I can’t see what you have to loose by writing to your bank, telling them you are considering letting the property for work reasons. Having read the T&c’s your understanding is you would retain your tracker in this event, would they please confirm this.

If they reply and say yes, great you know exactly where you stand.

If they say no, they will say why. You are then in a more informed position than you are today, you can accept it or dispute this with them now or,

You can still choose to just do it and not tell them and If/when they change your tracker to their investment rate and if you think you have a case you can then complain and take a case to the Ombudsman if necessary.


----------



## philcsl (7 Nov 2010)

I had the same with PTSB, initially they said I would lose the tracker but as the clause was not in the loan agreement they then agreed I would keep the tracker and sent confirmation in writing so you should be fine to keep it, you might have to argue the point with them for a few minutes and ask them to read the conditions on your loan agreement.


----------



## davidd (4 Jan 2012)

philcsl what was the wording in your loan agreement. I am also thinking of renting out my property and the only wording I can see is "1.4 The property, unless otherwise agreed, be used for owner occupation only." but it dosent mention PPR or to contact them if things change. What did yours say?


----------



## serotoninsid (4 Jan 2012)

davidd said:


> "1.4 The property, unless otherwise agreed, be used for owner occupation only." but it dosent mention PPR or to contact them if things change. What did yours say?


Owner occupation = PPR.....or at best, ownership without anyone elses occupation i.e. not renting it out.


----------

- **Given information**
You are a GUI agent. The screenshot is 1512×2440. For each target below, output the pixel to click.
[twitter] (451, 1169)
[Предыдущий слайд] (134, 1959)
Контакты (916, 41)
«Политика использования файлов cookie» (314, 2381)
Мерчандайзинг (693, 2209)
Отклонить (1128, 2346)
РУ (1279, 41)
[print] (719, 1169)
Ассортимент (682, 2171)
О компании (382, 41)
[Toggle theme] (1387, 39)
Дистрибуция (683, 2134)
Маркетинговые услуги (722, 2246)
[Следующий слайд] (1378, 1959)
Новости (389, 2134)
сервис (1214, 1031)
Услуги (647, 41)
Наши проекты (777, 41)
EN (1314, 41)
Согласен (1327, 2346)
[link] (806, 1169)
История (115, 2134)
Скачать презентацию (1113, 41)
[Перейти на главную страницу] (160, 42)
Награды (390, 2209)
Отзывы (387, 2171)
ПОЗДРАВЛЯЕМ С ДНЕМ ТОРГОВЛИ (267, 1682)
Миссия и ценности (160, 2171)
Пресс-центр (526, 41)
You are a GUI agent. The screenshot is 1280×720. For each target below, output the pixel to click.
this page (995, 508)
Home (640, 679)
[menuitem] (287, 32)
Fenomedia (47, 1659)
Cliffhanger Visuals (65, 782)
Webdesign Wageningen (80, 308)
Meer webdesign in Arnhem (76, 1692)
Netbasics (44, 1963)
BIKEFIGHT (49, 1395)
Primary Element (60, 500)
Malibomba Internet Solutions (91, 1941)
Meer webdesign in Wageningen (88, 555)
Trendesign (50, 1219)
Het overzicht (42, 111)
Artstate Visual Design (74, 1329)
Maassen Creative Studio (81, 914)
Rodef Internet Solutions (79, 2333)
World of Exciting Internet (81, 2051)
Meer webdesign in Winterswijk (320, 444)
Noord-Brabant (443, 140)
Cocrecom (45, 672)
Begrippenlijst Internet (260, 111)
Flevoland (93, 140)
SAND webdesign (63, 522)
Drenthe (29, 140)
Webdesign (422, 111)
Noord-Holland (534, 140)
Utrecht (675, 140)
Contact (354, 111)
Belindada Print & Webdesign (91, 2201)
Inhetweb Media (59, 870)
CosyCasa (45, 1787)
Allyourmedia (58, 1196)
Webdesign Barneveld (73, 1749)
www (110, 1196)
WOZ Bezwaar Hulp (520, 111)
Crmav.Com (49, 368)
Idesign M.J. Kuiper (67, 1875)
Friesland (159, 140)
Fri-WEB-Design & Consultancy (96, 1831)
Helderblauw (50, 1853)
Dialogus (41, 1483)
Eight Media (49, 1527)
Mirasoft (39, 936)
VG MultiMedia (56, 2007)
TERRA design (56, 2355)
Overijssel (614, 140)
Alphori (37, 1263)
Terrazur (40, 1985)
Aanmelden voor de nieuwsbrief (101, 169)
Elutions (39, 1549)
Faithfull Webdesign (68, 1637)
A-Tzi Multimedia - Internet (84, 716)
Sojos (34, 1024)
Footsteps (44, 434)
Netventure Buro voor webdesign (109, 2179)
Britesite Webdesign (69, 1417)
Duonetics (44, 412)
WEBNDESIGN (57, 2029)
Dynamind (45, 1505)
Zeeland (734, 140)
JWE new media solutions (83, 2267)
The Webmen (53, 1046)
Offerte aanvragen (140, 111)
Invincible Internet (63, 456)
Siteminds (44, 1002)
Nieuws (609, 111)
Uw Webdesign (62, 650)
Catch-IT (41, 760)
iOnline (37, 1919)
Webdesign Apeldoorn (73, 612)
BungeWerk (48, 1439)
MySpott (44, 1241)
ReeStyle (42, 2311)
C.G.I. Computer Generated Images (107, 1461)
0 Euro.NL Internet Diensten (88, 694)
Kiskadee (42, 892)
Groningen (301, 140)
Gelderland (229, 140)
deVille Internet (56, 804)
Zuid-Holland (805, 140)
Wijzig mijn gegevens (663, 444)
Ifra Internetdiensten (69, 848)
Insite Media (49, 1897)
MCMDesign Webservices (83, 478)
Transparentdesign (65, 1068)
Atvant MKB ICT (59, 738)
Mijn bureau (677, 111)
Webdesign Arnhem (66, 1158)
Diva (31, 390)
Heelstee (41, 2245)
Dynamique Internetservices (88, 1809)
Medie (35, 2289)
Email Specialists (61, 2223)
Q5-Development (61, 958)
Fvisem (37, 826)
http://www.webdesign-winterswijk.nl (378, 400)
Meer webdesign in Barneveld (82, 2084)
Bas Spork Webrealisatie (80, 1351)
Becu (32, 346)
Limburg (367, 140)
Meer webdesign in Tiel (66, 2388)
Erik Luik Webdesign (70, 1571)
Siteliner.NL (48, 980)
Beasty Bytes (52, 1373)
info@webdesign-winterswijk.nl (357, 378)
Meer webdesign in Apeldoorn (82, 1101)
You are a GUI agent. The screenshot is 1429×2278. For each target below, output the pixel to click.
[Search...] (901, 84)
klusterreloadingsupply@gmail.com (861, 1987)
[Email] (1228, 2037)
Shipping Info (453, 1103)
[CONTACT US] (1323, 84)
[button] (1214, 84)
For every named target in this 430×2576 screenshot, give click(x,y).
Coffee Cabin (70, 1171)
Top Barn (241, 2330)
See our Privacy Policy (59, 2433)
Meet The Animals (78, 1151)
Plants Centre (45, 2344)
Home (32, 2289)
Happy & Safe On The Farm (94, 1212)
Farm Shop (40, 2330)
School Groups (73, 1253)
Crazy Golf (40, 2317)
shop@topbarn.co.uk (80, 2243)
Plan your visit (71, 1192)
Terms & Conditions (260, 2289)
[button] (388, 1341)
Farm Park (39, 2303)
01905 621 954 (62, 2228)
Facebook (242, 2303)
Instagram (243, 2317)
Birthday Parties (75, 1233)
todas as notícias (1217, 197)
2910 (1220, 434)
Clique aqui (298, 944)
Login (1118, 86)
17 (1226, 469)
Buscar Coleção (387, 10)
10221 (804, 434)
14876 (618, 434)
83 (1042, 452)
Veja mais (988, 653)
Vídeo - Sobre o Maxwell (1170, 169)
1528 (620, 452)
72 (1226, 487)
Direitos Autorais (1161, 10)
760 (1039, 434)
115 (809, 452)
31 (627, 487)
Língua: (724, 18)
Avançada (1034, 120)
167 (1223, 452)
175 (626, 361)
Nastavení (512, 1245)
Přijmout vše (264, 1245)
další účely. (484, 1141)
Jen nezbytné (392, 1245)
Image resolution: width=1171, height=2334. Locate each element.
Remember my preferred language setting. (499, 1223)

- **Required task 1**
In the forum thread about keeping a tracker mortgage when letting a property, why did PTSB agree that philcsl would keep the tracker?
- **Required task 2**
Return the stretch of the forum thread from "If they say" through "Ombudsman if necessary.", copied word for word.

- **Task answer 1**
Because the clause was not in the loan agreement.

- **Task answer 2**
If they say no, they will say why. You are then in a more informed position than you are today, you can accept it or dispute this with them now or,

You can still choose to just do it and not tell them and If/when they change your tracker to their investment rate and if you think you have a case you can then complain and take a case to the Ombudsman if necessary.